While Enterprise Architecture is seeing a healthy foothold growing in many organization, that doesn’t always equate to the parallel creation of business architecture capability. Business architecture units are still relatively new ventures in the same organizations as additional focus on the business is added. Therefore, it might not be unreasonable to assume that good visibility in to the solution and technical architecture is present, yet there are holes tracing it back to strategic need and value statements, assessing fully the organization impacts or determining the level of change management.

“The crucial element is how well the Business Architects are integrated with the other architects and with the analysts. In many cases Business Architecture was within the Enterprise Architecture function – as an aside…”
What is Business Architecture?
By Allen Brown, President and CEO,
The Open Group

Additionally, the word “solution” in many instances has somehow come to signify the technical product delivered to the customer in project execution, and I think that is a massive and dangerous proposition. The dumbing down of “solution” (which is not a comment on the high value of technical awareness and delivery) makes it easy to simply forget that the technical product should be assessed against the organization that will install it and turn it on. Without clarity on what will happen to existing process, resources, workload shifts, data flows and the need for communication and training, there is significant failures to occur. Combine the project execution missteps to understand business impacts with lack of business architecture viewpoints, stakeholders and interaction points; the business understanding becomes even muddier. The best thing to resolve this obstacle has already started, and that is the aforementioned increased dialog.

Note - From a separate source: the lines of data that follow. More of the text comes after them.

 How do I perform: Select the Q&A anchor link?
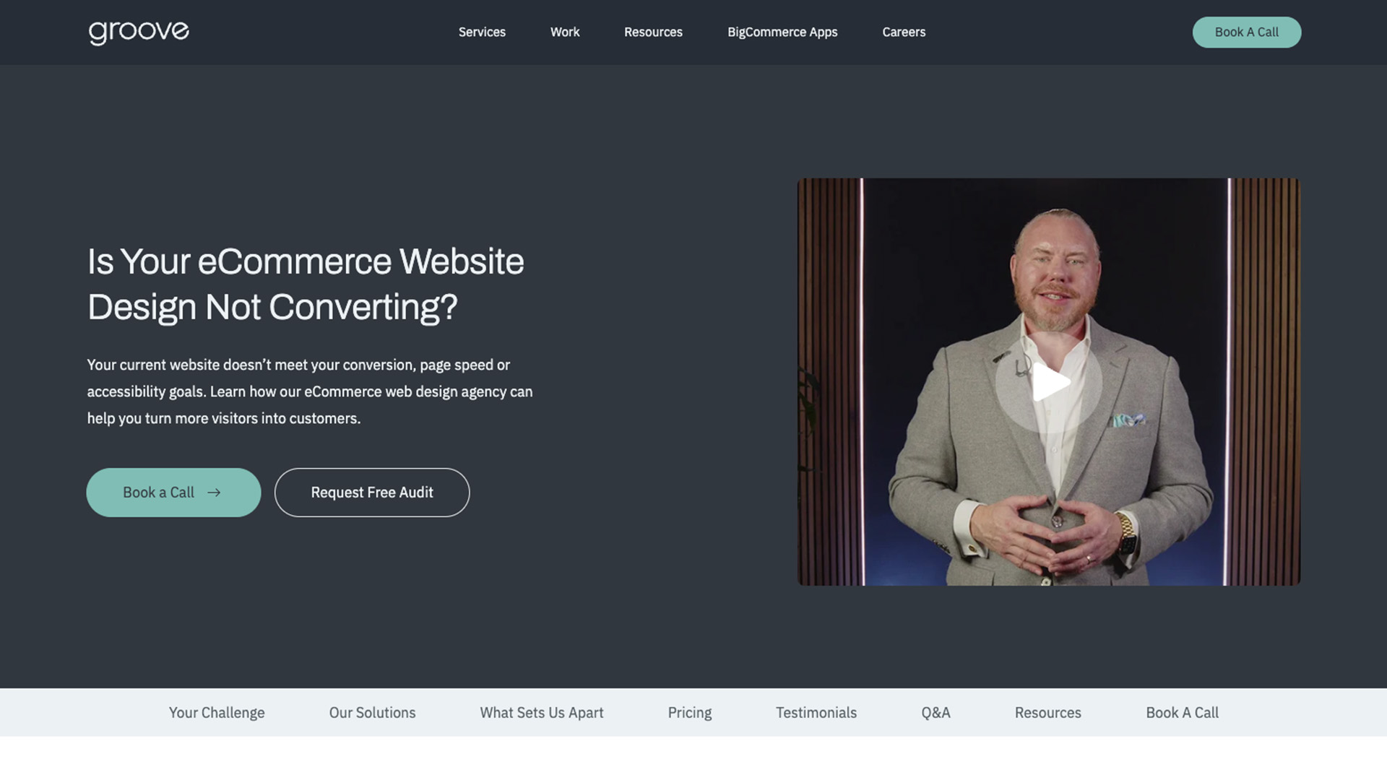tap(936, 713)
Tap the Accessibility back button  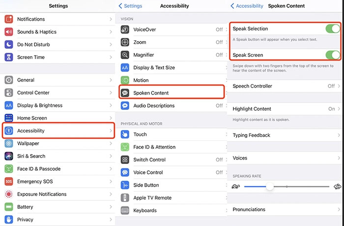(247, 6)
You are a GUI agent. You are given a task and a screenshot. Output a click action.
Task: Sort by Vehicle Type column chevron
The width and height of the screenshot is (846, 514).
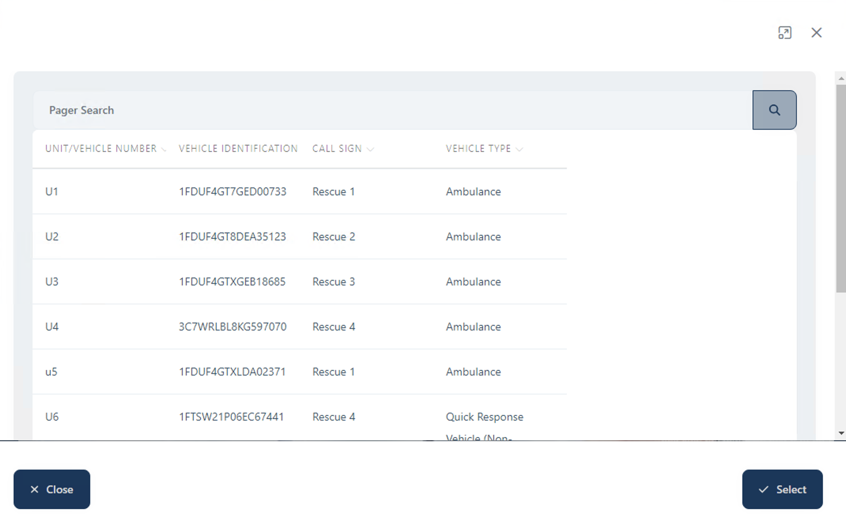pyautogui.click(x=519, y=149)
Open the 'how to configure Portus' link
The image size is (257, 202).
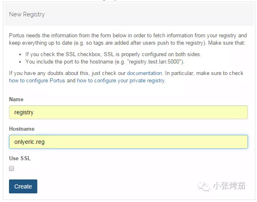(37, 81)
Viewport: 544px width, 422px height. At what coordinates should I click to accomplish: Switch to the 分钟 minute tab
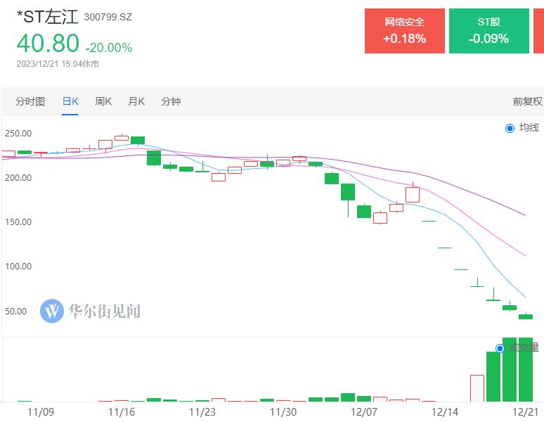pos(171,101)
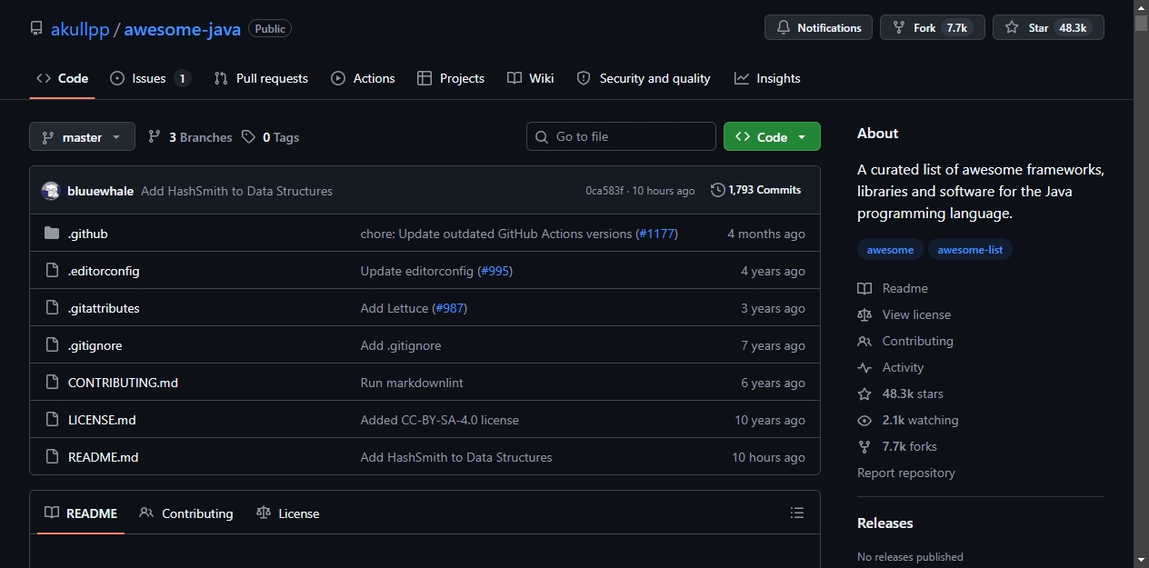Click the .github folder icon

click(52, 234)
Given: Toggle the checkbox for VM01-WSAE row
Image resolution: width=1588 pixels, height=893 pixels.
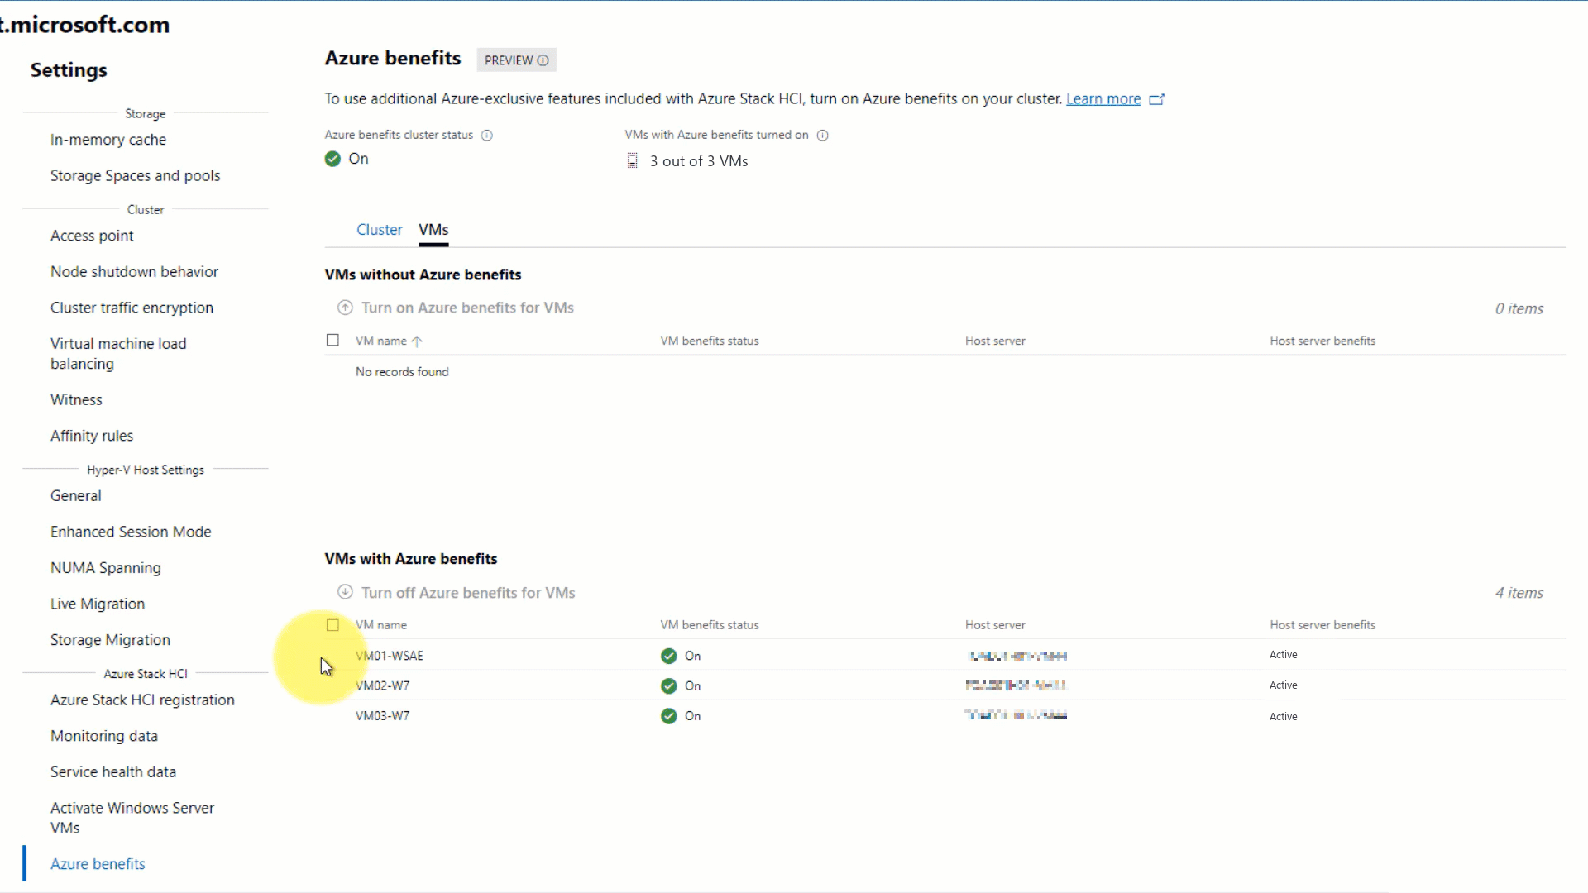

I think the second major point is more problematic. After watching many, many business analysts, reading the content in the BABOK (all three of these fine, fascinating tomes of career non-fiction) and also reading the general flavor of dialog in the community; and managing, mentoring and guiding business analysts, I’m convinced that the younger, less experienced analysts today are short-changed by focus on tactical execution of requirements identification and techniques without realization on the value of those skills in a strategic setting. So, for those of who just choked on hot coffee reading that, I’m NOT espousing that we stop understanding and analyzing content to produce great requirements. Our current jobs are more essential than ever. I am stating that training and cultural awareness that targets our up and coming BAs earlier on the value of their current skills and how to better apply them in different scenarios must gain more traction. The IIBA® has taken a huge step forward in the new BABOKv3 by introducing the Core Concept Model (page 12) to all business analysts. The model applies a framework to every action we will perform and uses it mentally chop up and reframe the work we are doing and the questions we are asking. This is the first piece of the strategic puzzle communication, but it must be followed by reinforcement of more experienced analysts guiding the professionals who will take over in the coming years. While the collaborative dialog HAS increased, I’m hoping that there will be movement, by our own hands, to increase the clarity and applicability of the BA value into enterprise and business architecture.

Let’s start here.

IIBA President and CEO, Stephen Ashworth, in closing remarks at BBC 2015, put out a call to the community to give back and add value. I would like to propose this as one starting point for us to put some focus on. I’d like to also add anything I can to what may be the first major movement of business analysis since the IIBA formed a qualifying body for certifications and standards. This will be a recurring topic in this blog from time to time and part of my mentoring regimen with willing participants.

Interested in everything you wish to add to this conversation, good or bad.